Why Vanguard’s $143 Billion Tech ETF Outpaced QQQ While Charging Half the Fee

Photo of David Beren
By David Beren Published

Quick Read

  • VGT has outpaced QQQ across every timeframe, gaining 24% versus 18% YTD, and it charges less than half of QQQ's 0.20% expense ratio.

  • NVIDIA's 878% five-year surge powered VGT's edge, but Microsoft falling 23% YTD proves heavy concentration cuts both ways.

  • VGT's 329 holdings sound diversified, but its top 10 stocks control 61% of assets, which is more concentrated than QQQ's 52%.

  • Act now: the analyst who called NVIDIA in 2010 just named his top 10 AI stocks — and Microsoft didn't make the cut. Grab the names FREE today.

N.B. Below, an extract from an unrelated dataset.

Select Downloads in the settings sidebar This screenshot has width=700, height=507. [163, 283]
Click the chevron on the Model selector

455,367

Why Vanguard’s $143 Billion Tech ETF Outpaced QQQ While Charging Half the Fee

© Butus / Shutterstock.com

A 45-year-old tech professional sitting on $200,000 in Invesco QQQ Trust (NASDAQ:QQQ) for growth exposure has a fair question in 2026: why hold a Nasdaq-100 fund that includes Costco and Pepsi when a pure-tech alternative exists at half the cost? That alternative is Vanguard Information Technology ETF (NYSEARCA:VGT), a roughly $143 billion fund that has quietly outpaced QQQ this year while charging a fraction of the fee. The headline claim that VGT carries lower single-name risk than QQQ deserves scrutiny, because the holdings data tells a more complicated story.

The role VGT is built to play

The Vanguard Information Technology ETF tracks the MSCI US Investable Market Information Technology 25/50 Index, which holds 329 stocks and is 99.16% allocated to technology. The Invesco QQQ Trust tracks the Nasdaq-100, which caps its holdings at 100 names and includes non-tech mega-caps like Costco Wholesale and PepsiCo. Costco has a 0.868 beta relative to a tech-led tape, and Pepsi’s 0.359 beta is even lower. In a year driven by AI infrastructure spending, those defensive names blunt returns.

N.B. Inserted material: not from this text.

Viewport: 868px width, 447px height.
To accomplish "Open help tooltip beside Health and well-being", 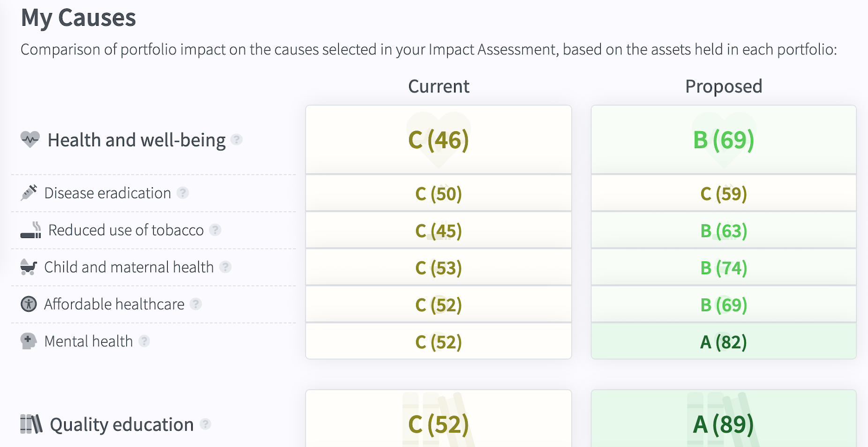I will [237, 140].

The return engine for VGT is straightforward: market-cap-weighted exposure to the technology sector, capped so no single name exceeds index limits. Investors get the sector beta, nothing else.

What the performance gap actually shows

Year-to-date, VGT is up 23.92% while QQQ is up 17.87%. Over one year, VGT returned 42.59% against QQQ’s 32.11%. Stretch the lens out, and the gap widens: VGT delivered 141.6% over five years and 850.44% over ten, versus 104.29% and 569.95% for QQQ.

The fee differential quietly compounds beneath the returns. The Vanguard Information Technology ETF charges 0.09%, while the Invesco QQQ Trust charges roughly 0.20%. On a $200,000 position, that is about $200 a year, and the spread grows with the balance.

Where the “lower single-name risk” claim breaks down

The Vanguard Information Technology ETF’s top 10 holdings represent 60.61% of assets, led by NVIDIA at 16.78%, Apple at 15.26%, and Microsoft at 9.87%. The Invesco QQQ Trust’s top 10 holdings sit closer to 52% in recent index disclosures. By that measure, the Vanguard Information Technology ETF carries more single-name concentration, not less. The Vanguard Information Technology ETF has won in 2026 because NVIDIA (NASDAQ:NVDA | NVDA Price Prediction) carries more weight, while the Invesco QQQ Trust dilutes its tech holdings with names that have lagged.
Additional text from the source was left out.